Stephanie Smith joined the Smart Museum as associate curator in 1999 and was named deputy director and chief curator in 2010. She is an affiliate member of the University of Chicago’s Department of Visual Arts and a contributing editor to the journal Afterall. She has held curatorial positions at Rice University, where she earned her MA in art history, and the Contemporary Arts Museum, Houston

 

 

Michael Stern, Keynote speaker, Will Success Spoil Regional Food?

 

Since coining the term Roadfood in 1977 and pointing the way to America’s best eats, Jane and Michael Stern have written more than forty books and are weekly guests on Public Radio’s award-winning “The Splendid Table.” Their website, Roadfood.com, pioneered internet food reporting and photography. They currently are contributing editors of Saveur magazine and regularly write for Parade.

 

 

Joanne StuttgenA Gopher Turned Badget Eats Hoosier, and Vice Versa and Ethnographic Food Writing, or How I Ate My Way Across Wisconsin and Indiana and Lived to Write About It

 

Joanne Stuttgen is a folklorist and author of Cafe Wisconsin and Cafe Indiana, two ethnographic books about the food, people, culture, social rituals and history of each state’s small town cafes.  Stuttgen is also a co-author of Cafe Wisconsin Cookbook and Cafe Indiana Cookbook, which offer recipes for and a more in-depth examination of cafe food.

 

 

Marilyn WilkinsonIntroduce Wisconsin cheese selection for the wine and cheese tasting

 

Marilyn Wilkinson manages National Product Communications for the Wisconsin Milk Marketing Board.

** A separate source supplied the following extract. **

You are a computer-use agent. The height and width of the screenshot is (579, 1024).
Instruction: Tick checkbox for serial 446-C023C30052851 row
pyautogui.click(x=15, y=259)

She began her career as a journalist with a Midwestern newspaper chain.  She has contributed to The Taste of Mexico, with Mexican chef Patricia Quintana, and a revision of The Joy of Cooking. She is a former chair of the of American Institute of Wine and Food – Chicago Chapter and Food and Beverage Section of the Public Relations Society of America.  She was elected to membership as a Les Dames d’Escoffier.